La parola pilar nella lingua spagnola significa letteralmente pilastro. La tradizione vuole che la Vergine nell’anno 39 si recò a Saragozza da Gerusalemme per confortare l’Apostolo Giacomo deluso dall’inefficienza della sua predicazione; vicino alle sponde del fiume Ebro, gli donó il pilastro, chiedendogli di edificare un tempio in suo onore nelle vicinanze.
Si dice che il pilastro fu posto da San Giacomo nello stesso punto nel quale si trova oggi, e che nonostante la chiesa abbia subito vari cambiamenti e vicissitudini, tra cui un incendio, il pilastro si sia conservato nei secoli. Si tratta di una colonna di diaspro, ricoperta completamente di bronzo ed argento; solo nella parte posteriore della cappella vi è un piccolo spazio che permette toccare, baciare e venerare la colonna originale. In seguito la tradizione popolare ha dato al nome “pilar”, dove è poggiata l’immagine di Maria. Pilar è inoltre un nome femminile comune in tutta la Spagna e in particolar modo in Aragona.
Miguel Juan Pellicier nato a Calandra (Saragozza) si è trasferito di propria volontà a Valencia, in campagna, per lavorare da agricoltore. L’emigrato è un giovane di 20 anni, membro di una numerosa famiglia povera, che per non essere di peso prende questa decisione, anche spinto da una grande fede. Egli cerca di mandare qualche soldo a casa. Ma un giorno mentre guida un carro carico di grano, nel mese di luglio sotto un caldo afoso, un colpo di sonno lo fa cadere a terra tra la polvere, con una ruota del pesante mezzo che gli attraversa la gamba destra, frantumandogli la tibia in più parti. Subito viene condotto all’Hospital Real di Valencia. Resterà ricoverato per 5 giorni, ma tutte le cure non ottengono nessun risultato. Miguel Juan è devotissimo alla Virgo di Pilar e vuole essere trasferito a Saragozza. Là verrà ricoverato all’Hospital de Nuestra Senora de Grazia, dopo un viaggio di 300 km con mezzi di fortuna e due mesi di tempo. Nell’ottobre 1637 giunge a destinazione con febbre molto alta e per prima cosa vuole vedere la sua Madonna.

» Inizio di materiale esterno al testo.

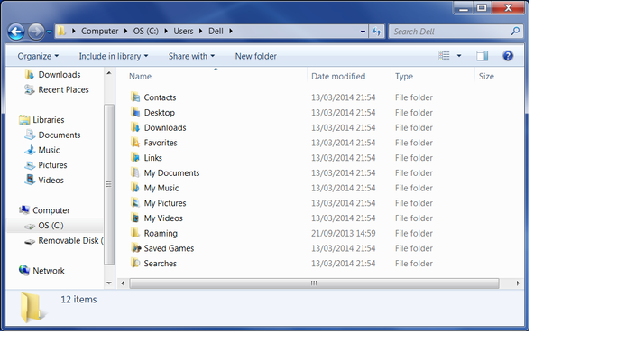This screenshot has height=362, width=644.
Task: Open the Change your view dropdown arrow
Action: (459, 56)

Soltanto dopo si recherà in ospedale, dove i medici gli amputeranno la gamba, poiché la cancrena è in stato molto avanzato. Durante la convalescenza l’indomito fedele si reca al Santuario del Pilar per ringraziare la Madonna per avergli salvato la vita.

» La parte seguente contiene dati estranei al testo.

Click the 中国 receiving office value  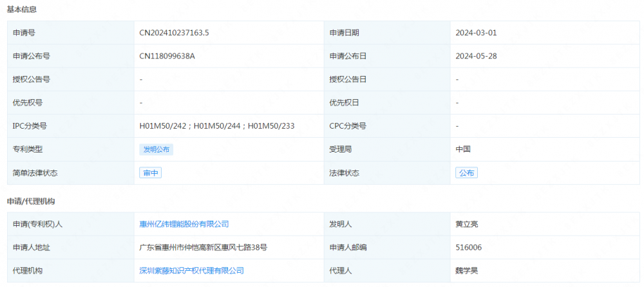[x=463, y=149]
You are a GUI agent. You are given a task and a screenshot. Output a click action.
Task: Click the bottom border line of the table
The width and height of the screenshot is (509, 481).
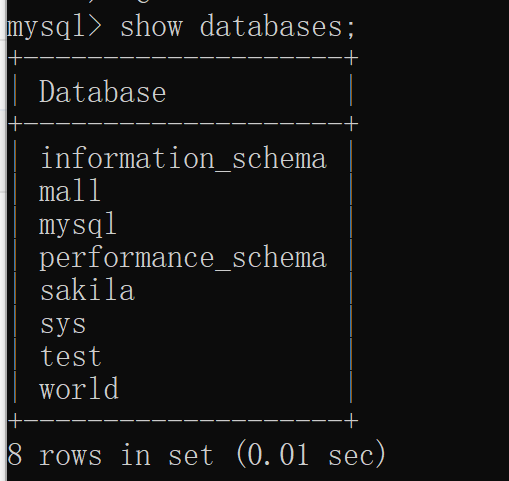tap(183, 421)

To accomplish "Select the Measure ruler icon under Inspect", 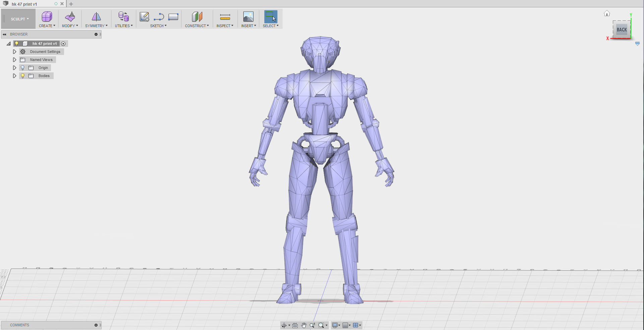I will click(225, 16).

Lì con un lasciapassare, data la situazione, per poter chiedere l’elemosina (era la prassi di quell’epoca) si recherà ogni giorno a chiedere ai francescani dell’olio delle lampade, già consumato, per ungersi la ferita, contro le indicazioni mediche poiché il moncone era in fase di guarigione. Solo la fede lo aiuterà in questi anni. Nel 1640 Juan tornerà dai suoi parenti che lo accoglieranno con gioia. Qui avverrà il miracolo. La notte del 29 marzo dopo una giornata intensa di faticoso lavoro, andò a dormire per terra sulla paglia, dopo aver pregato, perché la sua stanza è stata donata ad alcuni soldati che si dovevano recare alla frontiera francese.
La madre prima di andare a dormire passa dalla camera da letto dove dormiva Miguel. Subito viene colpita da un intenso profumo di rose. Illuminato il figlio con una lampada vede che egli dorme, ma ecco lo stupore: dal mantello che lo copre fuoriescono due gambe. La donna meravigliata chiama il marito, pensando che un soldato abbia sbagliato stanza. Il padre alza il mantello e sbalordito scruta attentamente il figlio alla fioca luce; vede ciò che aveva visto la moglie: Miguel ha due gambe. Egli si sveglia e con grande gioia si accorge che per la sua fede è stato premiato: la gamba che era stata seppellita a più di 100 km di distanza si era riattaccata.
Ebbe inizio il processo (gli atti sono conservati nel Santuario della Vergine del Pilar). I testimoni furono tanti: soldati, medici, dottori in legge e teologia, sindaci, il seppellitore della gamba e tanti altri. Come prima cosa la buca del cimitero venne trovata vuota. Il 27 aprile 1641 fu emanata la sentenza finale: si era avverato il miracolo dei miracoli.